If you want to make him a board, because money is money, one thing to do, is be up front. Say, hey, what happened in the past was not fair to me as a craftsman and businessman. You blamed poor craftsmanship for things that you did, and spread that all over the interweb. As a craftsman and a businessman, how will I be assured that something like that won't happen again? I am a craftsman, and I stand by my work. If there are any defects, they must be legitimate......

You get the idea. If communications are established initially and the ground rules work out, hey, take his money and make him a board.


----------



## stevenStefano (Nov 21, 2011)

If I were you I'd take his money. Maybe shoot him an email saying you hope it goes better than his last one or something along those lines, sort of to show him you're wary about his past and what he did before can't happen again.. If he says fair enough and he'll look after the new one better, do it. You've got a great product and a good reputation, why not take his money? If he's an arsehole again tell him he said he'd look after it and didn't, and you'll know that it would have been easy to tell him to f-off but you saw the good in him


----------



## Rotary (Nov 21, 2011)

Pensacola Tiger said:


> "Fool me once, shame on you. Fool me twice, shame on me".
> 
> Politely decline his business.



Precisely. From the tone of his reply he obviously hasn't suddenly gotten religion, changed his stripes and adopted a kinder, gentler attitude. Special orders sometimes require a certain amount of patience and cooperative involvement on the part of the purchaser, and you'll never get that from this guy. I hope you decided to politely but firmly kick him to the curb.


----------



## JohnnyChance (Nov 21, 2011)

mr drinky said:


> Well, it might be too late as it appears you have made up your mind, but I would say sell him the board despite the past and make sure to put explicit care instructions in the package. (You may already do this, I forget.) Anyhow, if he actually does recommend you, he will continue to do it, but he may not be telling the truth about this. Regardless, you kind of get him to shut up if he is ever out of line again. What dissatisfied customer is a repeat customer? If he ever takes your product to a forum discussion again, you will have on record that he has recommended you to others and he bought a second board from you. That's enough ammo to make most forum users not trust what he says.
> 
> k.





chazmtb said:


> Dave,
> 
> I would recommend him to one of the more "commercial" board makers that is out there if you really don't want to make him another board.
> 
> ...



+1 to each of these. 

And I would make the quote a bit higher than usual. Not to be a jerk, but in response to him being a jerk. A tax for putting up with his nonsense. And if you are on the fence about selling him one, its a win win. Either he buys one at a higher rate, or you have offered to sell him one, it was too rich for him and he declines.


----------



## DWSmith (Nov 22, 2011)

Well, I went ahead and gave the guy a quote and tried to explain my version of the events. Allowing a board to soak under hot rinning water for 5 minutes is not a manufacturers defect.

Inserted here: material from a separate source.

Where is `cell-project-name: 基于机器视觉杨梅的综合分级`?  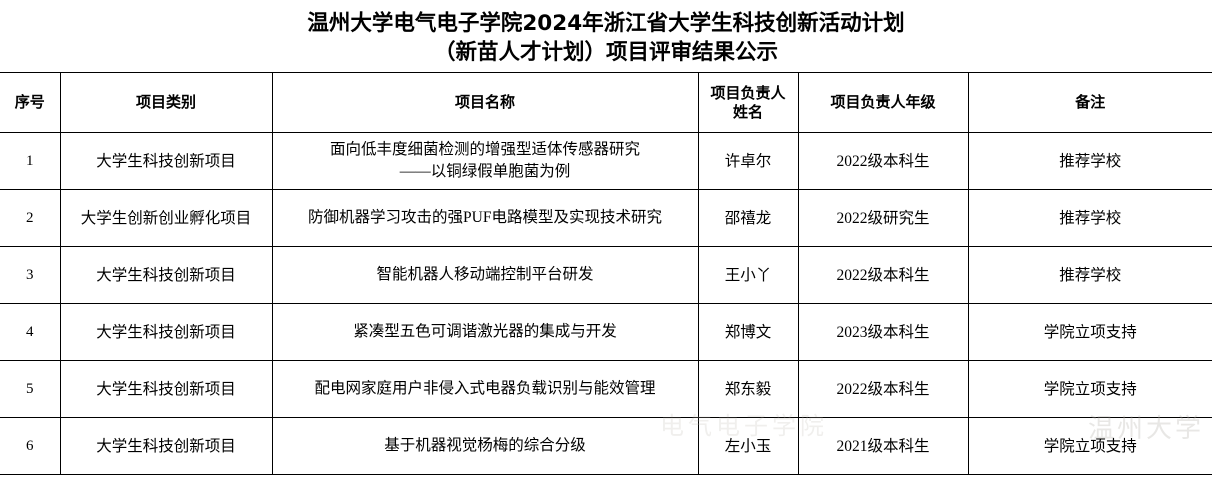
cell-project-name: 基于机器视觉杨梅的综合分级 is located at coordinates (485, 446).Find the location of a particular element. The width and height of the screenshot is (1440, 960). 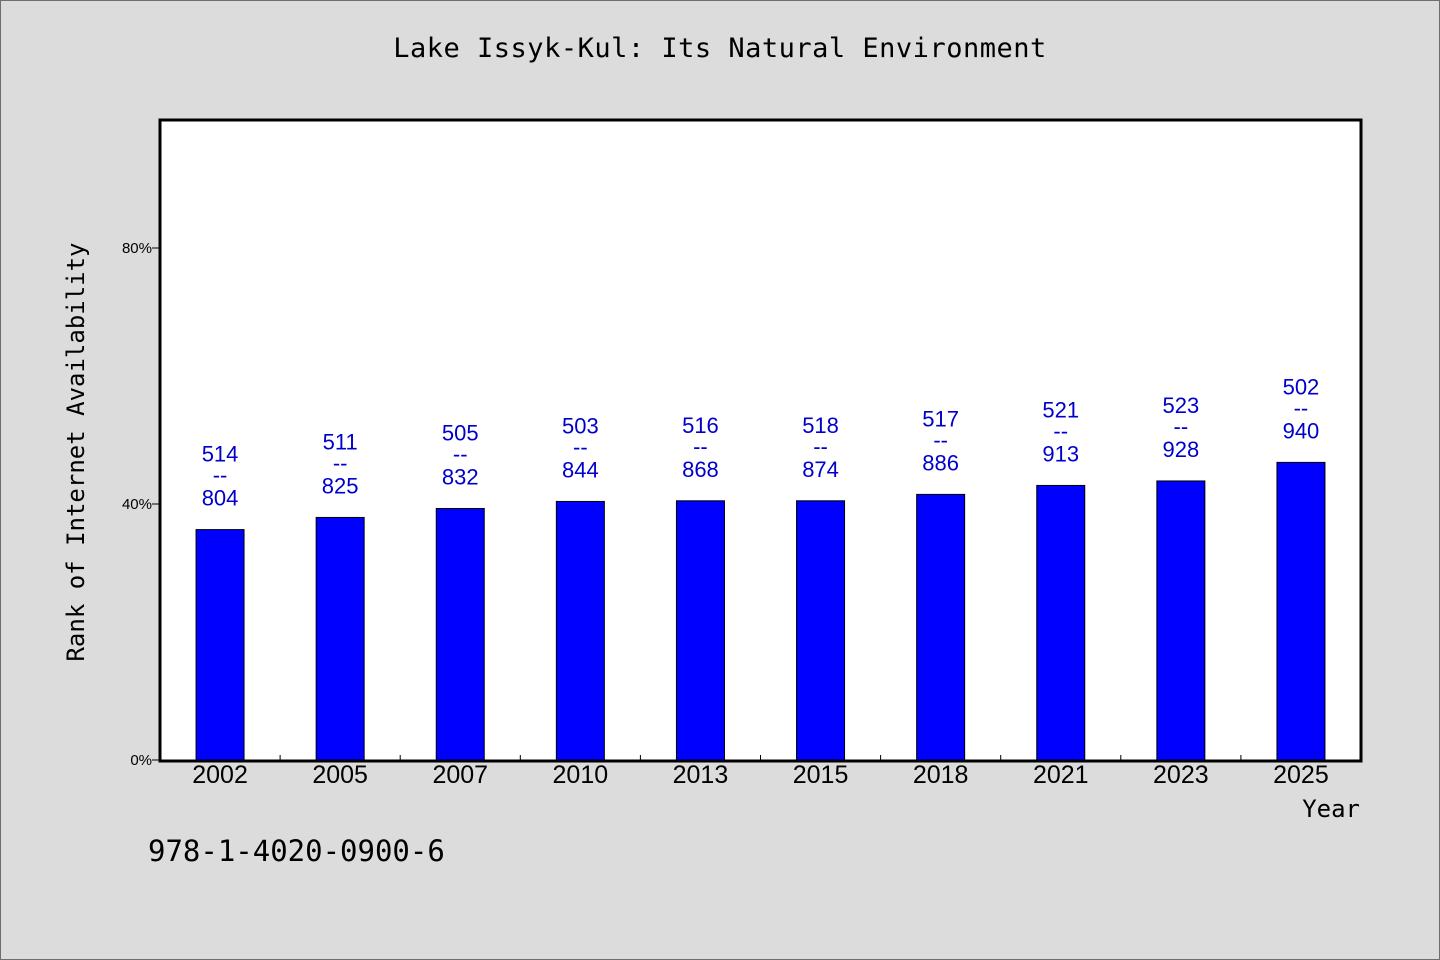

So, I gave the guy a real quote, not inflated, not low and he takes my head off saying it is 50% to high so he is 100% sure he will never order from me again. SOme people can't be satisfied and I hope I am through with this guy for good.


----------



## add (Nov 22, 2011)

Turns out he _was_ a real *D* of a customer... :scared4:


----------



## stevenStefano (Nov 22, 2011)

At least you know you tried Dave. You tried to see the good in him but it wasn't there


----------



## kalaeb (Nov 22, 2011)

The BoardSMITH said:


> Well, I went ahead and gave the guy a quote and tried to explain my version of the events. Allowing a board to soak under hot rinning water for 5 minutes is not a manufacturers defect.
> 
> So, I gave the guy a real quote, not inflated, not low and he takes my head off saying it is 50% to high so he is 100% sure he will never order from me again. SOme people can't be satisfied and I hope I am through with this guy for good.

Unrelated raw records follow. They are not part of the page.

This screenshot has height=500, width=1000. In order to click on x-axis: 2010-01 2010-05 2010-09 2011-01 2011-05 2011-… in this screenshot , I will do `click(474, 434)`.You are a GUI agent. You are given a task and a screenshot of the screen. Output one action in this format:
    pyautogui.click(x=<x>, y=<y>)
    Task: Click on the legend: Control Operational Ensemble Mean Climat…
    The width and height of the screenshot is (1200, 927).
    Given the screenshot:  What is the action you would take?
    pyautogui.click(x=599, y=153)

At least you can say you gave it an honest effort. You took a higher road than I would have. kudos!


----------



## l r harner (Nov 22, 2011)

i know many makers that have "the list " dont worry about it


----------



## Eamon Burke (Nov 22, 2011)

Eh, if its too expensive, don't buy it. Your board s are reasonable, imo, abd I'm broke.


----------



## SpikeC (Nov 22, 2011)

Well ya, your boards ARE expensive! Quality is rarely cheap, although people often are!

I'm loving my 14X20 maple, by the way!


----------



## Steve Stephens (Nov 22, 2011)

David's board (now my board) is, by far, the most expensive board I have ever bought. And the only board I have bought I should add. Great crafstmanship will cost more than your run of the mill stuff but, in the long run and while you are using it, be well worth the extra cost. I just received my 14 x 18" maple board last week and am enjoying it immensely. Looking back it was actually a very good price for what I received.


----------



## unkajonet (Nov 22, 2011)

It was pretty straightforward to me: cost of the board divided by how many years the board will last. $3-5 per year over the next 40 years seems pretty darn reasonable for a very high quality board...


----------



## echerub (Nov 22, 2011)

Dave, you gave the guy the benefit of the doubt. His problem for still being an a**. You took the classy route - classy action, by a classy guy with the classy boards 

Love my Boardsmith boards. I only wish I had the time to use them every day.


----------



## Cadillac J (Nov 23, 2011)

Thankfully you aren't a larger corporation that has to bend over backwards for bad customers...you can choose your business as you please.

My board from you is one of my favorite things I have, even above many knives. Don't worry about one guy, anyone that has used your product will easily recommend to their friends and family.


----------



## mr drinky (Dec 9, 2011)

I know that this was already resolved, but I thought of this thread when I read an issue of Entrepreneur today. The advice they gave was to "Fire your D-Grade Customers." To quote the article they say: "High-maintenance, low margin customers are an impediment to deploying time and resources more profitably....Get rid of the them." 

They suggested giving all customers a letter grade and dumping those below C (if you can afford it) and then make a plan to convert Bs and Cs to As instead. They are the ones worth the time and effort. 

This advice probably fits better with other industries, but it still makes sense on some level with almost all businesses.

k.


----------



## DWSmith (Dec 9, 2011)

Mr Drinky,

I agree with you almost 100%. Let me explain. 

All customers are worth the effort. The vast majority are "A" customers with a few "B" customers thrown in. I rarely if ever see a "C" or a "D" customer, however each year I run into a "F" customer or two. I can afford to loose those. They are more expensive to keep than to loose.


----------



## tk59 (Dec 9, 2011)

Makes me wonder what my customer rating is.:sofa:


----------



## jmforge (Dec 11, 2011)

So, an a****** with a short memory and lots of money? Hell, sell him another one. Remember that the customer is always right, but they are occasionally misinformed. :happymug:


----------